• Work item:
Exactly the lines from the one with "Open the Date column filter dropdown" through the final line of the entries, and nothing else, should appear in the answer; no pictures go in it.

────────────────

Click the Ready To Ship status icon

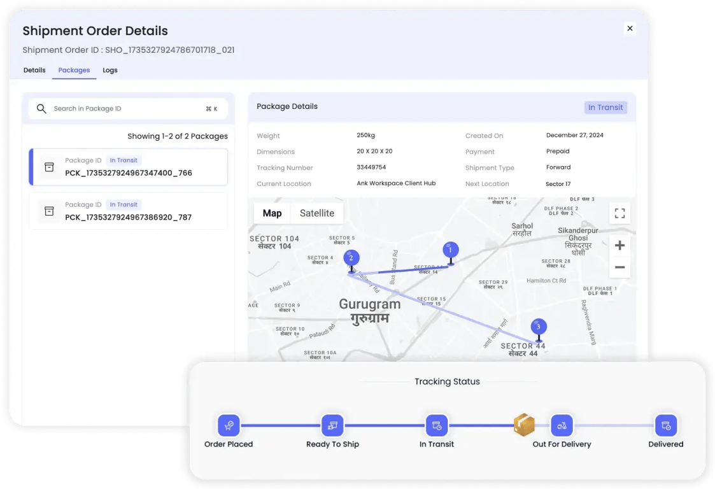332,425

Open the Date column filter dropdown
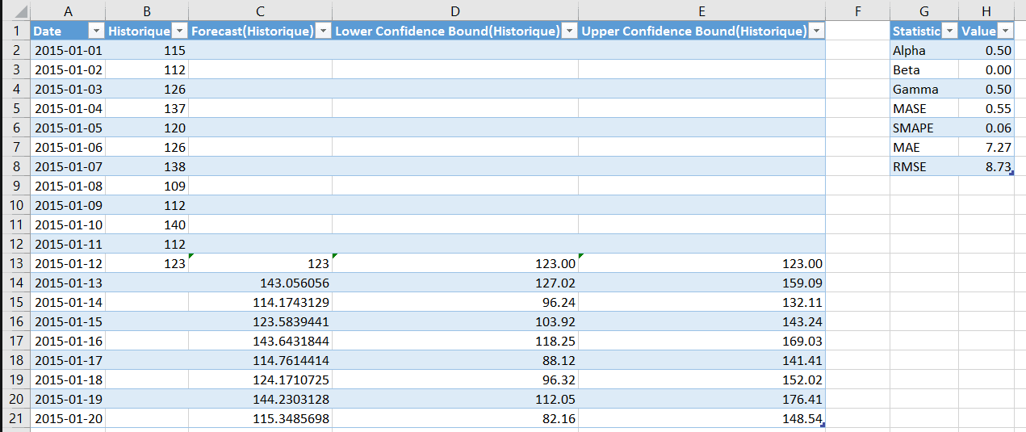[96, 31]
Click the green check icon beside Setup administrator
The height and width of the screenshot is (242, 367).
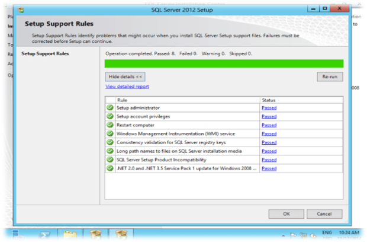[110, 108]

────────────────

• Answer to this exercise:
Open the Date column filter dropdown
[96, 31]
Click the green check icon beside Setup administrator
The height and width of the screenshot is (242, 367).
[110, 108]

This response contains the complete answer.